**Problem:** Word for word, reproduce the records that follow.

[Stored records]
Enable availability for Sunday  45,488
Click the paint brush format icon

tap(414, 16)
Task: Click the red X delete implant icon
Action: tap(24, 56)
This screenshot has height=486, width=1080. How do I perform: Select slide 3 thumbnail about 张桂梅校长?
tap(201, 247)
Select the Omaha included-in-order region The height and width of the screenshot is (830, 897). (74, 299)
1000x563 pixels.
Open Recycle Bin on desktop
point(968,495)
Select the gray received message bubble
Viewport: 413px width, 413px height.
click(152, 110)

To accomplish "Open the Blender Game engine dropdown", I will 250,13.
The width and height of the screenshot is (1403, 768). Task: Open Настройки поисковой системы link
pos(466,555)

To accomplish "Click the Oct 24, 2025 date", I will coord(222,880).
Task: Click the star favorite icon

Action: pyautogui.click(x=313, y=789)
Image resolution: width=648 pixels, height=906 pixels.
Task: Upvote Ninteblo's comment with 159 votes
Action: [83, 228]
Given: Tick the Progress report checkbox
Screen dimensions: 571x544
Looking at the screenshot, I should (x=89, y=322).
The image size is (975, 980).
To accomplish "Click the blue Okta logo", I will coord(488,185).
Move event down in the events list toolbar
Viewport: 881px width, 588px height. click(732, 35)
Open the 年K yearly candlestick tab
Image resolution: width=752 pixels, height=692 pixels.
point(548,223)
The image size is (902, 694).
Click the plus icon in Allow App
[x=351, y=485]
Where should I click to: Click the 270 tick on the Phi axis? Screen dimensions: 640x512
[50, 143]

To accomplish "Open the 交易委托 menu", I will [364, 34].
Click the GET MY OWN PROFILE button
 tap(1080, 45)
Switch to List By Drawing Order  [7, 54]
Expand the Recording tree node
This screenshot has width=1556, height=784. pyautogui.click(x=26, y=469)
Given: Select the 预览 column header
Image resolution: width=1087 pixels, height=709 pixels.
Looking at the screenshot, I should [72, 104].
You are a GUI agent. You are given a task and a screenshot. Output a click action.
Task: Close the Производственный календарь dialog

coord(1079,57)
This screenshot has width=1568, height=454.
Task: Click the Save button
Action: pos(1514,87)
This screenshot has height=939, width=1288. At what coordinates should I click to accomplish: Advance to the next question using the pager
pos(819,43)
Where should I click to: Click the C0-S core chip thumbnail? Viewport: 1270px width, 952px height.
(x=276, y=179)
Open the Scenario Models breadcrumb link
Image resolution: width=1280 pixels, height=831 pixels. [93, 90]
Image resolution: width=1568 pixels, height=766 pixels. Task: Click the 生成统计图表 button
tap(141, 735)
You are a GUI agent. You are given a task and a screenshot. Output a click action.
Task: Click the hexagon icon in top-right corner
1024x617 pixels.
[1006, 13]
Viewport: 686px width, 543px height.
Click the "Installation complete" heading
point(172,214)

**Response to this exercise:**
Enable availability for Sunday  45,488
Click the paint brush format icon

tap(414, 16)
Task: Click the red X delete implant icon
Action: tap(24, 56)
This screenshot has height=486, width=1080. How do I perform: Select slide 3 thumbnail about 张桂梅校长?
tap(201, 247)
Select the Omaha included-in-order region The height and width of the screenshot is (830, 897). (74, 299)
1000x563 pixels.
Open Recycle Bin on desktop
point(968,495)
Select the gray received message bubble
Viewport: 413px width, 413px height.
click(152, 110)

To accomplish "Open the Blender Game engine dropdown", I will 250,13.
The width and height of the screenshot is (1403, 768). Task: Open Настройки поисковой системы link
pos(466,555)

To accomplish "Click the Oct 24, 2025 date", I will coord(222,880).
Task: Click the star favorite icon

Action: pyautogui.click(x=313, y=789)
Image resolution: width=648 pixels, height=906 pixels.
Task: Upvote Ninteblo's comment with 159 votes
Action: [83, 228]
Given: Tick the Progress report checkbox
Screen dimensions: 571x544
Looking at the screenshot, I should (x=89, y=322).
The image size is (975, 980).
To accomplish "Click the blue Okta logo", I will coord(488,185).
Move event down in the events list toolbar
Viewport: 881px width, 588px height. click(732, 35)
Open the 年K yearly candlestick tab
Image resolution: width=752 pixels, height=692 pixels.
point(548,223)
The image size is (902, 694).
Click the plus icon in Allow App
[x=351, y=485]
Where should I click to: Click the 270 tick on the Phi axis? Screen dimensions: 640x512
[50, 143]

To accomplish "Open the 交易委托 menu", I will [364, 34].
Click the GET MY OWN PROFILE button
 tap(1080, 45)
Switch to List By Drawing Order  [7, 54]
Expand the Recording tree node
This screenshot has width=1556, height=784. pyautogui.click(x=26, y=469)
Given: Select the 预览 column header
Image resolution: width=1087 pixels, height=709 pixels.
Looking at the screenshot, I should [72, 104].
You are a GUI agent. You are given a task and a screenshot. Output a click action.
Task: Close the Производственный календарь dialog

coord(1079,57)
This screenshot has width=1568, height=454.
Task: Click the Save button
Action: pos(1514,87)
This screenshot has height=939, width=1288. At what coordinates should I click to accomplish: Advance to the next question using the pager
pos(819,43)
Where should I click to: Click the C0-S core chip thumbnail? Viewport: 1270px width, 952px height.
(x=276, y=179)
Open the Scenario Models breadcrumb link
Image resolution: width=1280 pixels, height=831 pixels. [93, 90]
Image resolution: width=1568 pixels, height=766 pixels. Task: Click the 生成统计图表 button
tap(141, 735)
You are a GUI agent. You are given a task and a screenshot. Output a click action.
Task: Click the hexagon icon in top-right corner
1024x617 pixels.
[1006, 13]
Viewport: 686px width, 543px height.
Click the "Installation complete" heading
point(172,214)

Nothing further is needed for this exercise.